Safer-by-design and sustainable energy storage devices are envisioned to be among the required 2.0 solutions to satisfy the fast growing energy demands. Responding to this evolution cannot be freed from a global and synergetic approach to design the requisite electrolytes taking into account the toxicity, the eco-compatibility and the cost of their constituents. To target low-temperature applications, a non-toxic and cost-efficient eutectic system comprising LiNO in water with 1,3-propylene glycol as co-solvent was selected to design a ternary electrolyte with a wide liquid range. By using this electrolyte in an electrochemical double-layer capacitor (EDLC), the operating voltage of the device reaches an optimum of 2.0 V at -40 °C over more than 100 h of floating. Moreover, after being set up at 20 °C, the temperature resilience of the capacitance is near total, demonstrating thus a promising feature related to the suitable thermal and electrochemical behaviours of the tested EDLC devices.

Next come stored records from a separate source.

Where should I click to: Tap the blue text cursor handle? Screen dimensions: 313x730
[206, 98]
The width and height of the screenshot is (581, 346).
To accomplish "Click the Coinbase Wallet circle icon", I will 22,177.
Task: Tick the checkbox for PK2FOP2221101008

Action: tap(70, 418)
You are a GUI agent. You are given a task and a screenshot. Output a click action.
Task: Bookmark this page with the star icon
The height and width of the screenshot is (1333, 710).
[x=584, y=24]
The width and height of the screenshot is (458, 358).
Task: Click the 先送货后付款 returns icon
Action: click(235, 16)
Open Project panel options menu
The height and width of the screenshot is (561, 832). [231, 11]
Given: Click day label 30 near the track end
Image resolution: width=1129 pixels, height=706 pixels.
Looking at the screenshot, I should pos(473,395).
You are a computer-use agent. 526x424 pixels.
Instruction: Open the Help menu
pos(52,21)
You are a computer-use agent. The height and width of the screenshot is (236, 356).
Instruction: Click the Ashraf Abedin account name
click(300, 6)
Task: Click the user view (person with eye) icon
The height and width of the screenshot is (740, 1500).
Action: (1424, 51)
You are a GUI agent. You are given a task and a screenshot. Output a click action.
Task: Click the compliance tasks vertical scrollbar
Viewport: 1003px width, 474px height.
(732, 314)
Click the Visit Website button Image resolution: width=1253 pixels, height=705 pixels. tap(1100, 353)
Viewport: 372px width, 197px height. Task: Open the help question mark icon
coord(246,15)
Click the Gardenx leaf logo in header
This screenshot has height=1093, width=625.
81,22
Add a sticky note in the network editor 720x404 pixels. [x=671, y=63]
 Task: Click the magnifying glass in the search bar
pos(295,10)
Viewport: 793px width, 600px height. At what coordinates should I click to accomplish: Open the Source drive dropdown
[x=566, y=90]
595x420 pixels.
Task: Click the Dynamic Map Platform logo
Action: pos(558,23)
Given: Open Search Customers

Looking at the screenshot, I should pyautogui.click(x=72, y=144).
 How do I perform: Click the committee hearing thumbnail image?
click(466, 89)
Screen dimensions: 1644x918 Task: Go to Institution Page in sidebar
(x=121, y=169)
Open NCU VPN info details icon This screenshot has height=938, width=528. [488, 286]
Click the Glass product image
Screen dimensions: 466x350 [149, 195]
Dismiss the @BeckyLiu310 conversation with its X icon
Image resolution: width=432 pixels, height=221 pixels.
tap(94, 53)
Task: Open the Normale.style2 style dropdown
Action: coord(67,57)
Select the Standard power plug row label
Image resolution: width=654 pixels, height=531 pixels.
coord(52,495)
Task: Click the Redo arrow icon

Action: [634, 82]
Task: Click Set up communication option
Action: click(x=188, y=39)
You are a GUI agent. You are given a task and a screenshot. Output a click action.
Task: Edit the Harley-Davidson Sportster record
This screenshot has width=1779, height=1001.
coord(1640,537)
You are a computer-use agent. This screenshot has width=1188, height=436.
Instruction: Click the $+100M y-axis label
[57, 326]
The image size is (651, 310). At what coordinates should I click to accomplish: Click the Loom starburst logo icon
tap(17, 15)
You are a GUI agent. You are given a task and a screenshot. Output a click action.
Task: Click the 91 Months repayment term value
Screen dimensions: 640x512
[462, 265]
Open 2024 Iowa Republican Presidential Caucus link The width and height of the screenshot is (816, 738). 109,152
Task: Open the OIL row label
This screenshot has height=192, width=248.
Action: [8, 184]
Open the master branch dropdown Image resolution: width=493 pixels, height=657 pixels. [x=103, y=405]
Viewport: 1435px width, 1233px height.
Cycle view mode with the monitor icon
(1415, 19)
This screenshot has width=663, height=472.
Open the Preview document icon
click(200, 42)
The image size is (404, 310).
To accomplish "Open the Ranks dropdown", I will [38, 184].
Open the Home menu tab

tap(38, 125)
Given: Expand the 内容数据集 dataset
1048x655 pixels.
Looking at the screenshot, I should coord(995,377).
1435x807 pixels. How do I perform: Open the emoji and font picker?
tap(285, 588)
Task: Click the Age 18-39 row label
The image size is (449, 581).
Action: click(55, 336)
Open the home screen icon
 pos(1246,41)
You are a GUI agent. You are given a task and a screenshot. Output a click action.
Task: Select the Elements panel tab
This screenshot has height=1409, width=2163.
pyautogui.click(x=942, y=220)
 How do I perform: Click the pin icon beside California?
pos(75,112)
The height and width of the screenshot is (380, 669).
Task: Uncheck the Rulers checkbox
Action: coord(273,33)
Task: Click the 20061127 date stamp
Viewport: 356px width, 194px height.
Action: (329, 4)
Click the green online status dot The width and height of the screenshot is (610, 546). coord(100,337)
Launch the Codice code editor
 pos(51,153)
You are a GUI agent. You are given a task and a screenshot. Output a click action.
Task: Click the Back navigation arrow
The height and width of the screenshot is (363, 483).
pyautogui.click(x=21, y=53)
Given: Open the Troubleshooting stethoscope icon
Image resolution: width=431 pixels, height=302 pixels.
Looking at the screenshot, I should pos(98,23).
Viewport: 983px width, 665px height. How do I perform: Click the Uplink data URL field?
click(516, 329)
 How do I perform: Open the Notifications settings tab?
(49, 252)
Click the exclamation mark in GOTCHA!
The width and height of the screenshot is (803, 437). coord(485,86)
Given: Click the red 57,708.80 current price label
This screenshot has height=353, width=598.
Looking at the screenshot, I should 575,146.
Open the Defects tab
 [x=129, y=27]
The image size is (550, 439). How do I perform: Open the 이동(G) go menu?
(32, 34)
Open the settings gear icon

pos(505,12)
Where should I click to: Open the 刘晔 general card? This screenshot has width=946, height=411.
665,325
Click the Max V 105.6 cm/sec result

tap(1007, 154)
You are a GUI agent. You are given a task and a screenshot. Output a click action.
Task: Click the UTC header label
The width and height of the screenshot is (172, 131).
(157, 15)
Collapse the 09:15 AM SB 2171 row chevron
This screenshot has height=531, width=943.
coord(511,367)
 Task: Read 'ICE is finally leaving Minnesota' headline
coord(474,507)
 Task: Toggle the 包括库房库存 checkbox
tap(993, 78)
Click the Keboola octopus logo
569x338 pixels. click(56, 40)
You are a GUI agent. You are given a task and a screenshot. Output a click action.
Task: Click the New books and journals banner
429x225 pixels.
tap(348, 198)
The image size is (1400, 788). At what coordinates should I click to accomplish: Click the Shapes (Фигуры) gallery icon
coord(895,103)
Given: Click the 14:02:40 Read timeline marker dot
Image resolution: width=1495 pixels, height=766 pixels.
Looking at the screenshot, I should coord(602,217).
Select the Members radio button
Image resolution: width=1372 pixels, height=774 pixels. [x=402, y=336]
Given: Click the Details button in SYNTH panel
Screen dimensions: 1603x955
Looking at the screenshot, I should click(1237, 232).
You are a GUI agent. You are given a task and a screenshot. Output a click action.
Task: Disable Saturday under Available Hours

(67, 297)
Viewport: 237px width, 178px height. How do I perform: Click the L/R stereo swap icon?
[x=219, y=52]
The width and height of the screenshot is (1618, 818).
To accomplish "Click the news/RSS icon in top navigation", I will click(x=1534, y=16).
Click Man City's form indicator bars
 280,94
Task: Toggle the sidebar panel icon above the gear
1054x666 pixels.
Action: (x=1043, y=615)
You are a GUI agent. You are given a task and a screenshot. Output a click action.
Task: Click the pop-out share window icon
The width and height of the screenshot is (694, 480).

安全设计和可持续能源存储设备被认为是满足快速增长的能源需求所需的 2.0 解决方案之一。要应对这一发展,就必须从全球和协同的角度来设计所需的电解质,考虑到它们的毒性、生态相容性和组成成分的成本。为了针对低温应用,选择了一种由 LiNO3 在水中与 1,3-丙二醇作为共溶剂组成的无毒且具有成本效益的共晶体系,以设计具有较宽液体范围的三元电解质。在电化学双层电容器 (EDLC) 中使用这种电解质,该器件的工作电压在-40°C 时达到最佳的 2.0V,超过 100h 的浮充循环。此外,在 20°C 下设置后,电容的温度弹性接近完全,这表明与测试的 EDLC 器件的合适热和电化学性能相关的有希望的特性。